De nada me valió jurar que el Fiesta no era mío, porque en todos los registros aparecía mi nombre. Tuve que seguir acudiendo a todos los juicios y continuar pagando todos los daños hasta que al fin dejaron de llegarme más demandas. Tal vez el tipo se hubiera vuelto a Irán, o tal vez habría muerto del cáncer de hígado que le deseé todas las noches durante año y medio, o quizá, esto es lo más probable, se cambió de vehículo y de papeles. Esto me enseñó que a veces la justicia no sólo era ciega, sino también imbécil. En fin, no eran unos antecedentes demasiado halagüeños como para acudir dando cabriolas a la llamada de la juez.

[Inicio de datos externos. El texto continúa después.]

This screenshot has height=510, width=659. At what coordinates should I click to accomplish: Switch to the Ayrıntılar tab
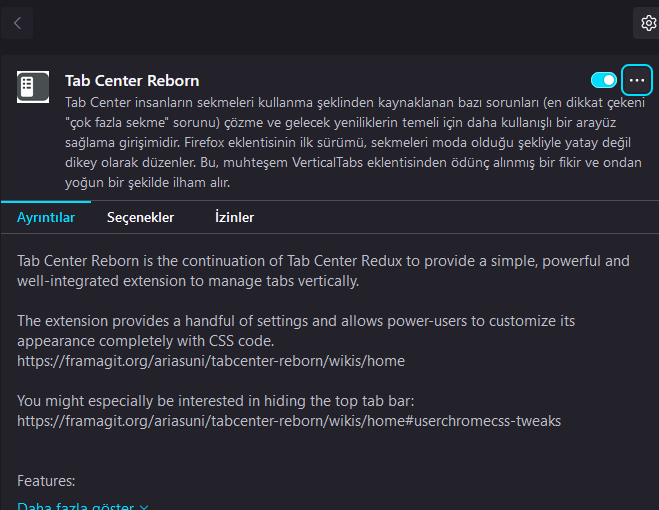pyautogui.click(x=46, y=217)
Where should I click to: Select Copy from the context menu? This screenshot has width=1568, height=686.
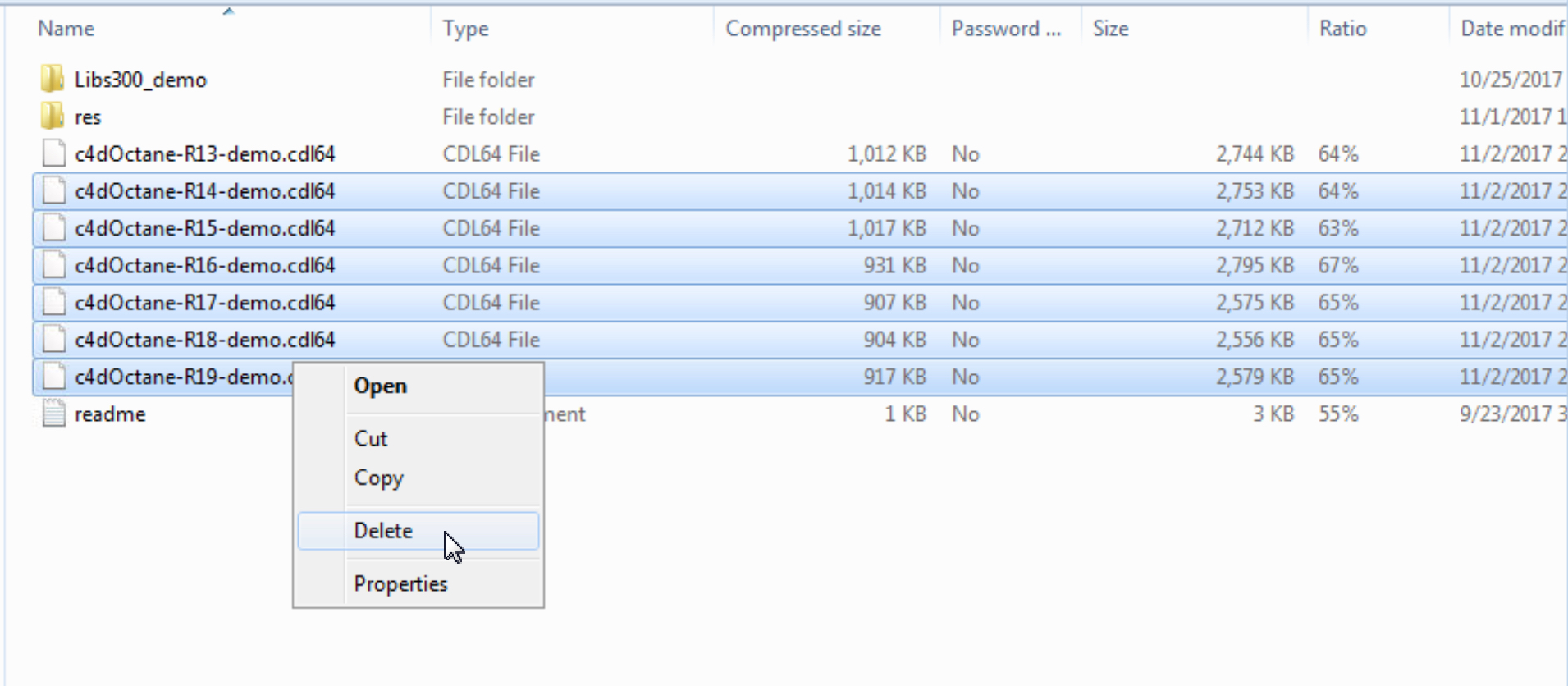[x=378, y=478]
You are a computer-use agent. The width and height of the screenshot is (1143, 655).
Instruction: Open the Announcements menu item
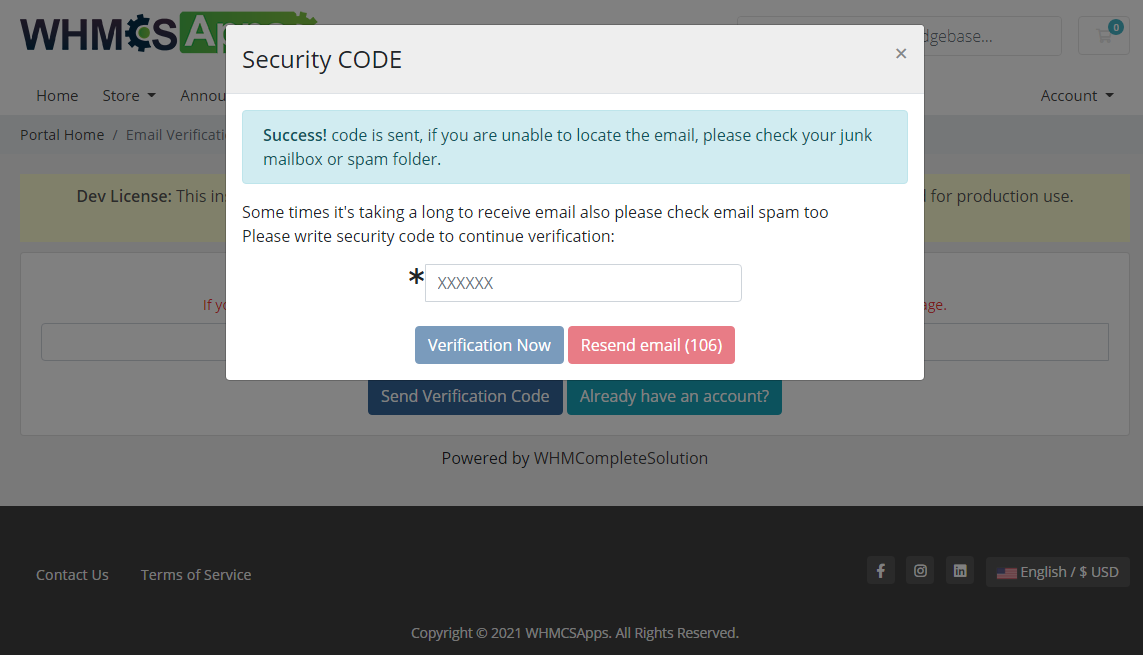(203, 95)
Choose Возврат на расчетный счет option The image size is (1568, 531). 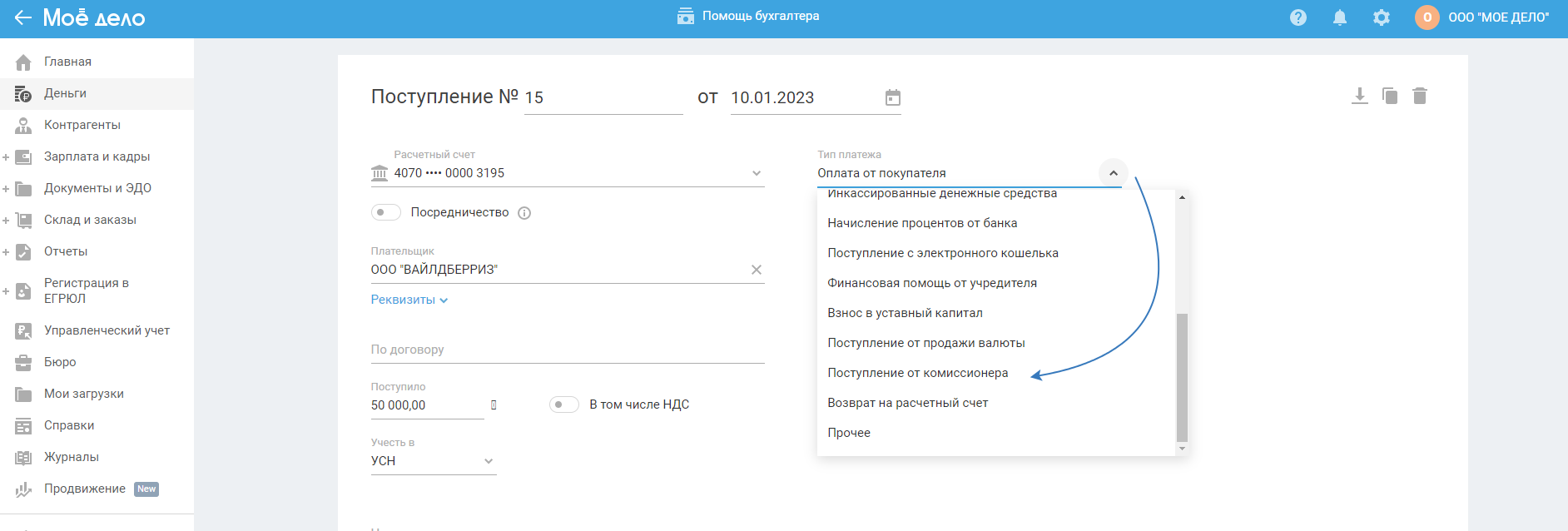[907, 403]
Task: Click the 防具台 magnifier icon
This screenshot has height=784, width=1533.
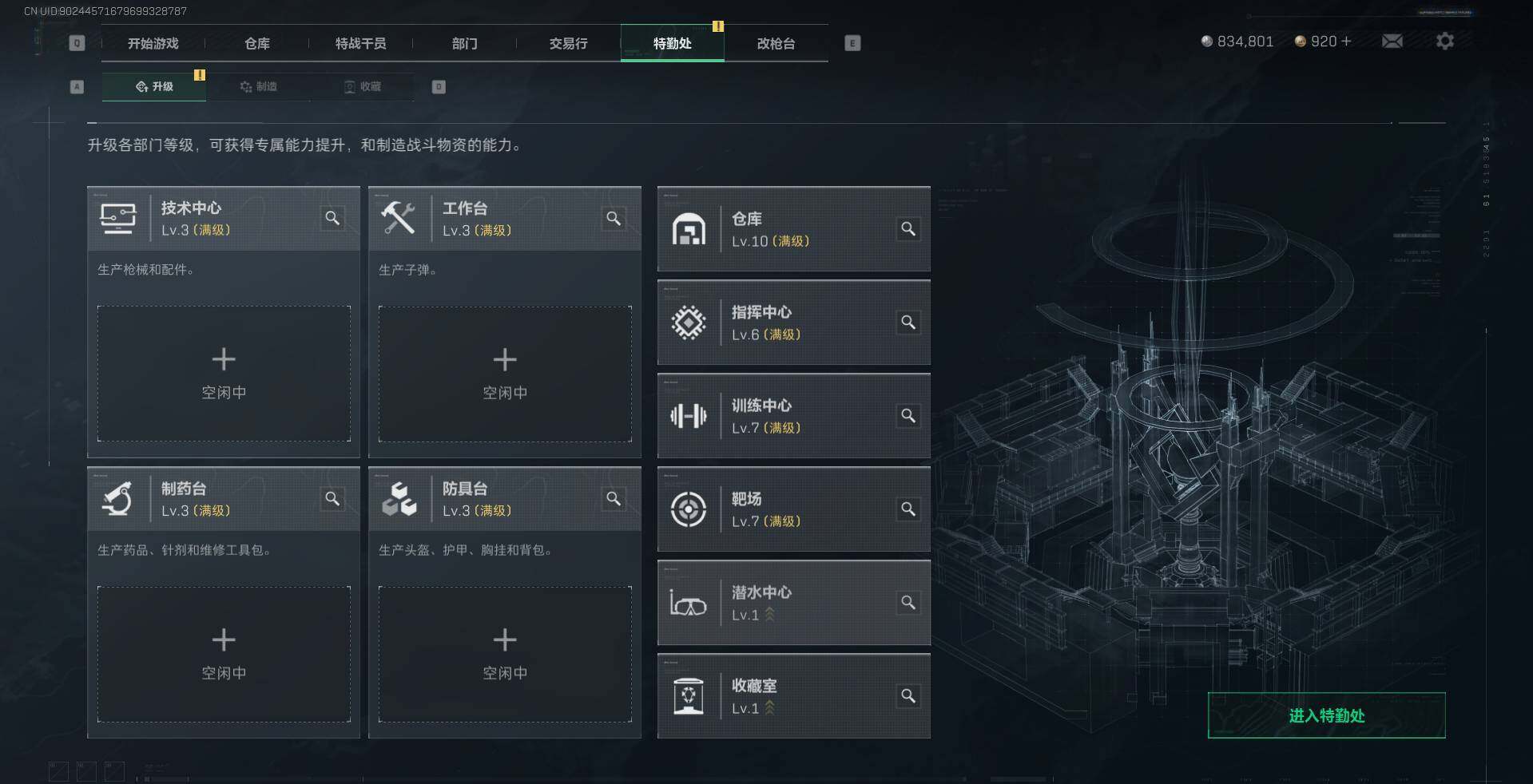Action: [x=614, y=498]
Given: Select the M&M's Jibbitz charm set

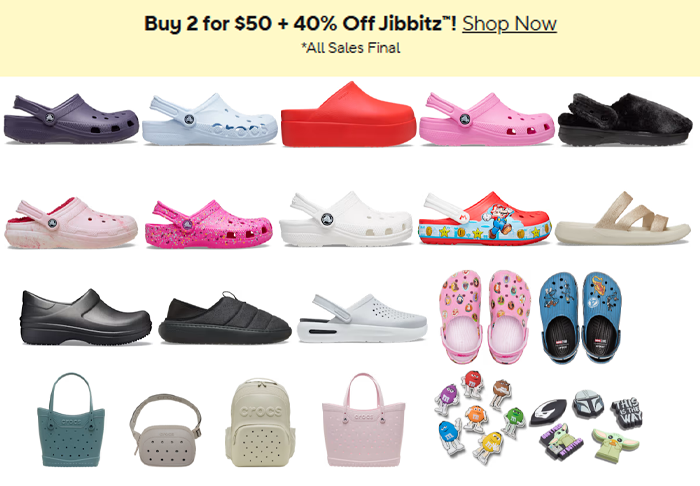Looking at the screenshot, I should (x=480, y=417).
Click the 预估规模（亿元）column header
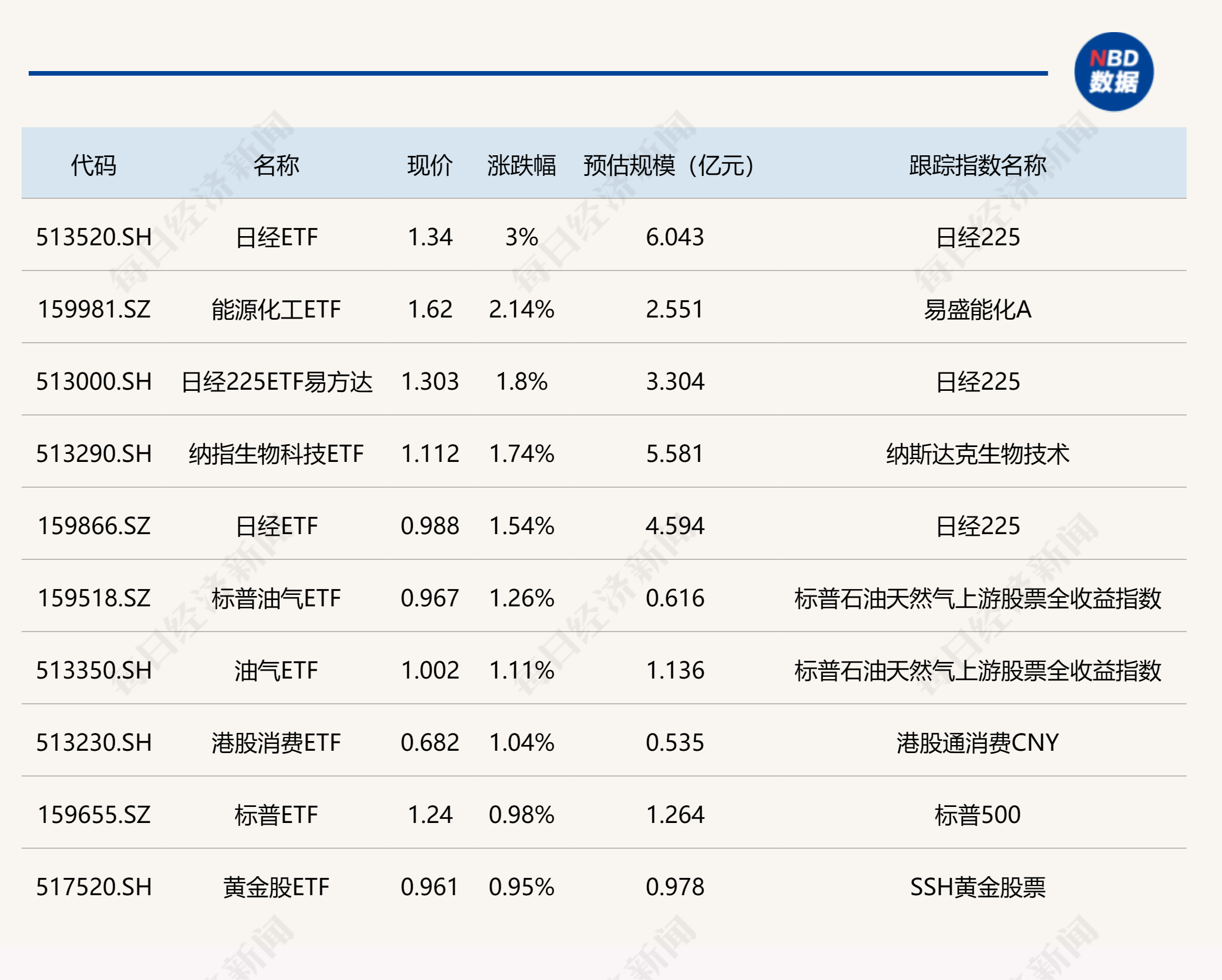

De una juez, además, de la que desconfiaba especialmente. Porque la primera vez que hablamos ella y yo estaba delante el inspector García. ¿Qué demonios pintaba el callado e impávido García en aquella entrevista? Ya entonces me sorprendió la presencia del policía en el cuarto, pero ahora el asunto empezaba a parecerme siniestro: ¿estarían tal vez los dos en connivencia? Claro que todavía había una posibilidad peor que esa: y era que estos gorilas pulcros y aniñados estuvieran mintiendo. Que los hubiera enviado el inspector García. O los terroristas de Orgullo Obrero. O tal vez aquel pavoroso matón pelirrojo que ya nos había amenazado a Adrián y a mí.

– ¿Y cómo sé yo que ustedes son lo que dicen ser, cómo sé que de verdad me van a llevar delante de la juez? -Ya ha visto nuestras identificaciones.

– Vaya una garantía. Pueden ser falsas. O a lo mejor son auténticas, pero lo que están falsificando son las intenciones. El gorila que había hablado conmigo suspiró:

– Entonces creo que no va a tener más remedio que confiar en nosotros.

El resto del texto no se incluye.